[Material provided]

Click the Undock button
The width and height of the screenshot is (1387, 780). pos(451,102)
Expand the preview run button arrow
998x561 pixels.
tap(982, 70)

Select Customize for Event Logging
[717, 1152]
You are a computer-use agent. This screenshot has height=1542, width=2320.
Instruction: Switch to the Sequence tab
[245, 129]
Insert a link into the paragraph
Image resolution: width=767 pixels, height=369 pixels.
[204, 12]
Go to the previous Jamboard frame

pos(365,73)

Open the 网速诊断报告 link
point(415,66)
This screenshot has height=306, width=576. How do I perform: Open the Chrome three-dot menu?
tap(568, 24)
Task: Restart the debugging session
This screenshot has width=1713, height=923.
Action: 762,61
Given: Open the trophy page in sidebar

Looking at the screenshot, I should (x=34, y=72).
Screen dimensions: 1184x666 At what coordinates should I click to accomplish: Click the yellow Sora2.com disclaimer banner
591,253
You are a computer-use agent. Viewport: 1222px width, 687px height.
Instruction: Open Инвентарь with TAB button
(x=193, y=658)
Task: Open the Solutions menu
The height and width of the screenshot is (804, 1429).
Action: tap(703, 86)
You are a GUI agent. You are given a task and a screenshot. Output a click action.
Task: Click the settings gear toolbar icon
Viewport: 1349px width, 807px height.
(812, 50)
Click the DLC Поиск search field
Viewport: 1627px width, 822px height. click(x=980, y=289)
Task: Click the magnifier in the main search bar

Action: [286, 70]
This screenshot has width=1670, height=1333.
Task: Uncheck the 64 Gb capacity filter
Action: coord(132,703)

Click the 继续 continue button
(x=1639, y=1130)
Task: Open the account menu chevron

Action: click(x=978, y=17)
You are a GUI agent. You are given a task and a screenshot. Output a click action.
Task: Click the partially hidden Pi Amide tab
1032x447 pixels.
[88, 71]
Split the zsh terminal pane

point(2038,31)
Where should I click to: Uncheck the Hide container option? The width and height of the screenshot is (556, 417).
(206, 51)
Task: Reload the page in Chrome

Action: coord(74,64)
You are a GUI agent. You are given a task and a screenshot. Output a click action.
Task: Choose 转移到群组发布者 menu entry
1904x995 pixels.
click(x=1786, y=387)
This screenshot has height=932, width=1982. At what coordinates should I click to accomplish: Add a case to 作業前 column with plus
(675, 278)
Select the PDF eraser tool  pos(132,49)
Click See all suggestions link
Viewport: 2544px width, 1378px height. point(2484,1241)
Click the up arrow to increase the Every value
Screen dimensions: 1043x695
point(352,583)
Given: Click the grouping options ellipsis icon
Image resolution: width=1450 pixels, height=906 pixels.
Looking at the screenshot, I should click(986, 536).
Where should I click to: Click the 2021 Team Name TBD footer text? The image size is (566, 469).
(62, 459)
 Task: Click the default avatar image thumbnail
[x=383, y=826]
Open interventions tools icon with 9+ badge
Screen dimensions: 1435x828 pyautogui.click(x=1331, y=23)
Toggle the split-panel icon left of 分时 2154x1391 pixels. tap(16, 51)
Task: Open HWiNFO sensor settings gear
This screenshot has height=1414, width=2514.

[/Material provided]

*What this task involves*: Repeat everything in the listing above exactly.

*Written response*:
Click the Undock button
The width and height of the screenshot is (1387, 780). pos(451,102)
Expand the preview run button arrow
998x561 pixels.
tap(982, 70)

Select Customize for Event Logging
[717, 1152]
You are a computer-use agent. This screenshot has height=1542, width=2320.
Instruction: Switch to the Sequence tab
[245, 129]
Insert a link into the paragraph
Image resolution: width=767 pixels, height=369 pixels.
[204, 12]
Go to the previous Jamboard frame

pos(365,73)

Open the 网速诊断报告 link
point(415,66)
This screenshot has height=306, width=576. How do I perform: Open the Chrome three-dot menu?
tap(568, 24)
Task: Restart the debugging session
This screenshot has width=1713, height=923.
Action: 762,61
Given: Open the trophy page in sidebar

Looking at the screenshot, I should (x=34, y=72).
Screen dimensions: 1184x666 At what coordinates should I click to accomplish: Click the yellow Sora2.com disclaimer banner
591,253
You are a computer-use agent. Viewport: 1222px width, 687px height.
Instruction: Open Инвентарь with TAB button
(x=193, y=658)
Task: Open the Solutions menu
The height and width of the screenshot is (804, 1429).
Action: tap(703, 86)
You are a GUI agent. You are given a task and a screenshot. Output a click action.
Task: Click the settings gear toolbar icon
Viewport: 1349px width, 807px height.
(812, 50)
Click the DLC Поиск search field
Viewport: 1627px width, 822px height. click(x=980, y=289)
Task: Click the magnifier in the main search bar

Action: [286, 70]
This screenshot has width=1670, height=1333.
Task: Uncheck the 64 Gb capacity filter
Action: coord(132,703)

Click the 继续 continue button
(x=1639, y=1130)
Task: Open the account menu chevron

Action: click(x=978, y=17)
You are a GUI agent. You are given a task and a screenshot. Output a click action.
Task: Click the partially hidden Pi Amide tab
1032x447 pixels.
[88, 71]
Split the zsh terminal pane

point(2038,31)
Where should I click to: Uncheck the Hide container option? The width and height of the screenshot is (556, 417).
(206, 51)
Task: Reload the page in Chrome

Action: coord(74,64)
You are a GUI agent. You are given a task and a screenshot. Output a click action.
Task: Choose 转移到群组发布者 menu entry
1904x995 pixels.
click(x=1786, y=387)
This screenshot has height=932, width=1982. At what coordinates should I click to accomplish: Add a case to 作業前 column with plus
(675, 278)
Select the PDF eraser tool  pos(132,49)
Click See all suggestions link
Viewport: 2544px width, 1378px height. point(2484,1241)
Click the up arrow to increase the Every value
Screen dimensions: 1043x695
point(352,583)
Given: Click the grouping options ellipsis icon
Image resolution: width=1450 pixels, height=906 pixels.
Looking at the screenshot, I should click(986, 536).
Where should I click to: Click the 2021 Team Name TBD footer text? The image size is (566, 469).
(62, 459)
 Task: Click the default avatar image thumbnail
[x=383, y=826]
Open interventions tools icon with 9+ badge
Screen dimensions: 1435x828 pyautogui.click(x=1331, y=23)
Toggle the split-panel icon left of 分时 2154x1391 pixels. tap(16, 51)
Task: Open HWiNFO sensor settings gear
This screenshot has height=1414, width=2514.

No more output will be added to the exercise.